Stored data

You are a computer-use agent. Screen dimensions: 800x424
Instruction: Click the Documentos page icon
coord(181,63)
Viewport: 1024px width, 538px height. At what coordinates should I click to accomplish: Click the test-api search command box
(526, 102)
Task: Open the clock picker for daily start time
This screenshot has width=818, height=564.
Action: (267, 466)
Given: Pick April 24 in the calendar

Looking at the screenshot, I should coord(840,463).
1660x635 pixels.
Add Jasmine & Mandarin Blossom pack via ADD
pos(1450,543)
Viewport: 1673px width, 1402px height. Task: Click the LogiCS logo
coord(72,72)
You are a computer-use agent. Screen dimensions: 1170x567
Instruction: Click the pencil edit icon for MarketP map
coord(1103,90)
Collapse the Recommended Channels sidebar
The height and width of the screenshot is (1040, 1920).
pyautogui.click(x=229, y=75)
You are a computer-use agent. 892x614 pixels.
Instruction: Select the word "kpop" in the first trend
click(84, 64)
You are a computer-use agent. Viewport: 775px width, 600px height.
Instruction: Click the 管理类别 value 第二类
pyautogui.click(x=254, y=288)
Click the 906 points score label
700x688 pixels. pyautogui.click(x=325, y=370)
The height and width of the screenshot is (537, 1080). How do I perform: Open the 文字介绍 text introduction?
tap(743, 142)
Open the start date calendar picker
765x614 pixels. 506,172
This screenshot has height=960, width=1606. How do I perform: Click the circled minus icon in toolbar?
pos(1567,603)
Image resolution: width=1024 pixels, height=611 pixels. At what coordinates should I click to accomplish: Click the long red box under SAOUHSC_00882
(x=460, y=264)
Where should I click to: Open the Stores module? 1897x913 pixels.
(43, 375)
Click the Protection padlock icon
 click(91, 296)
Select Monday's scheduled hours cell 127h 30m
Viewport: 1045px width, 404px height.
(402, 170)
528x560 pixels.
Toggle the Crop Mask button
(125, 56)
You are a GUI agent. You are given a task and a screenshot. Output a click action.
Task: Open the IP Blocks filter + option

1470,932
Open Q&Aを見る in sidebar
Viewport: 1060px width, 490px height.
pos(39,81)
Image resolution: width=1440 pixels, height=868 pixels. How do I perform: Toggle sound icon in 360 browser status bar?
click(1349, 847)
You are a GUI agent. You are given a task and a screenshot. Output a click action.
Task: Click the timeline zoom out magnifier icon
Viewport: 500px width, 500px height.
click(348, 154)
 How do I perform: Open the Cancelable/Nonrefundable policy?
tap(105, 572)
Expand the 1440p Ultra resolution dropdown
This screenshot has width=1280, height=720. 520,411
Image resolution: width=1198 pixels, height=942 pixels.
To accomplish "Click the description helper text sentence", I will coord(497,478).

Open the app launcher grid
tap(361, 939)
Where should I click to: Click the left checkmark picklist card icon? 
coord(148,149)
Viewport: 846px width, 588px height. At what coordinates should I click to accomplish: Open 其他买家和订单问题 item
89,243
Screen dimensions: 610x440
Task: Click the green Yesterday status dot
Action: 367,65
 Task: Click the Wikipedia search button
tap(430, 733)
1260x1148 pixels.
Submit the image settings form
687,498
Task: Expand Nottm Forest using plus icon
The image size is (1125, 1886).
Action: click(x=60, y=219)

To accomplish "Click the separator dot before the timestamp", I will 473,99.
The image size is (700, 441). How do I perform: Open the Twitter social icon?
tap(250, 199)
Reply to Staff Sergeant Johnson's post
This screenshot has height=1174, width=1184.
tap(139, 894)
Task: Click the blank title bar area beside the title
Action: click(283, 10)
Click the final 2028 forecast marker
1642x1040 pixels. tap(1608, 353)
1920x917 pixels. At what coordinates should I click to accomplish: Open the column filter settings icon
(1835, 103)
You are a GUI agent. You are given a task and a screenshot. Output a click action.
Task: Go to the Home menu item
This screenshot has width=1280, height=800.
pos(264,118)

[Exercise goal]: Work out how many lines above have the string "computer" in them, and give only the number.

[Answer space]: 4